## Written instruction 1
From the trailer thread, give again the stretch from "I have a 2006" through "trust it anymore.".
## Written instruction 2
Translate this sentence from the trailer thread into Spanish: "I also hose the trailer out every time it is used."

I have had several sundowners and have been very happy with them.


----------



## Valh

*I've got one too*

I have a 2006 two horse sundowner with dressing room. This summer I noticed large pieces of rust from the trailer frame (under the floor) falling off. The pieces are 1 1/2inches wide and two to three inches long. I have my trailer maintained and inspected every year religiously. I also hose the trailer out every time it is used. I would describe it as very lightly used over the last six years. There is definitely an issue with the frame that supports the trailer. I know of another person who had the same problem with a slightly older sundowner. He had a repair made (by an authorized sundowner service facility and under the direction of sundowner) that was involved and expensive (thousands) on one half the trailer. Then, the other side deteriorated six months later. He opted to trade it in because he simply didn't trust it anymore.

[Records contained in a dataset]

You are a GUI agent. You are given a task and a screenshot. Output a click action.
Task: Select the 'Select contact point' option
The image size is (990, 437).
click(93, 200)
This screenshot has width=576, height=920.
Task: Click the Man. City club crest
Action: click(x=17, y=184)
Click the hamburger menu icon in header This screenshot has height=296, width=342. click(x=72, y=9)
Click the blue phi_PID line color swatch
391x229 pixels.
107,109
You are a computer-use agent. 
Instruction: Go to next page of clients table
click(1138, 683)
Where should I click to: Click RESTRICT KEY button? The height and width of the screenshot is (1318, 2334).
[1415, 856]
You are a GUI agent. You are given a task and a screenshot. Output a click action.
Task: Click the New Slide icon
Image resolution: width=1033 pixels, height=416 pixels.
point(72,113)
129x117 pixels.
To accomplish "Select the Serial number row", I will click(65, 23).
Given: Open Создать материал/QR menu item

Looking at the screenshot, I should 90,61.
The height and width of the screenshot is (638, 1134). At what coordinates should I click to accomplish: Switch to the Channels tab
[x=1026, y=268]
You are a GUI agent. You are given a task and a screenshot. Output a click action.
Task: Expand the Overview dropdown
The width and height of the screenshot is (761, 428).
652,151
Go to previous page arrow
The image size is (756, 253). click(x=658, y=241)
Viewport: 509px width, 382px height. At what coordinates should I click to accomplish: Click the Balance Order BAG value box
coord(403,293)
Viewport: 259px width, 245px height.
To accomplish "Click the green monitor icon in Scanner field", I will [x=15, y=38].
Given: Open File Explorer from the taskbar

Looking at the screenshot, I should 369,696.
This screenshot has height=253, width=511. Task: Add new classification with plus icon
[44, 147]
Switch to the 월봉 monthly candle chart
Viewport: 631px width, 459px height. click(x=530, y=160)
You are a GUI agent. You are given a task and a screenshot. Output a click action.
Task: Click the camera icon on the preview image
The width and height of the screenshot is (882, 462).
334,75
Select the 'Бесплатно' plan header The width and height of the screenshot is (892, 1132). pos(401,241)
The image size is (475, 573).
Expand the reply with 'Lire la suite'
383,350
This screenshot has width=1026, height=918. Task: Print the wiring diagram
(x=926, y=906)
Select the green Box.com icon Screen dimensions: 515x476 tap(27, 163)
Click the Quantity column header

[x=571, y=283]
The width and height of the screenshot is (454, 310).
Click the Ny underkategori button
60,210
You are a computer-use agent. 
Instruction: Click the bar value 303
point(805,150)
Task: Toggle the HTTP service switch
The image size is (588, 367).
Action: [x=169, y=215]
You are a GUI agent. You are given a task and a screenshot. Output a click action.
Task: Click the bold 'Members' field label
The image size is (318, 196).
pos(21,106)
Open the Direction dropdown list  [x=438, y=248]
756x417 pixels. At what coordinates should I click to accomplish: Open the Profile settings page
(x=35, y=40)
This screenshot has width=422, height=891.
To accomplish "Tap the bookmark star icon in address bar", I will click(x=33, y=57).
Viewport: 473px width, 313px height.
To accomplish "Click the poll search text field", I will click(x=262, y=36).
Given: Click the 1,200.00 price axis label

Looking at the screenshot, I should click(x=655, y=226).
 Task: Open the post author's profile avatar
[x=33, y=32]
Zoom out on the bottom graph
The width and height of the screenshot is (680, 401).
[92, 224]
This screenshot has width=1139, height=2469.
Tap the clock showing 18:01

## Solution 1
I have a 2006 two horse sundowner with dressing room. This summer I noticed large pieces of rust from the trailer frame (under the floor) falling off. The pieces are 1 1/2inches wide and two to three inches long. I have my trailer maintained and inspected every year religiously. I also hose the trailer out every time it is used. I would describe it as very lightly used over the last six years. There is definitely an issue with the frame that supports the trailer. I know of another person who had the same problem with a slightly older sundowner. He had a repair made (by an authorized sundowner service facility and under the direction of sundowner) that was involved and expensive (thousands) on one half the trailer. Then, the other side deteriorated six months later. He opted to trade it in because he simply didn't trust it anymore.

## Solution 2
También lavo el remolque con manguera cada vez que se usa.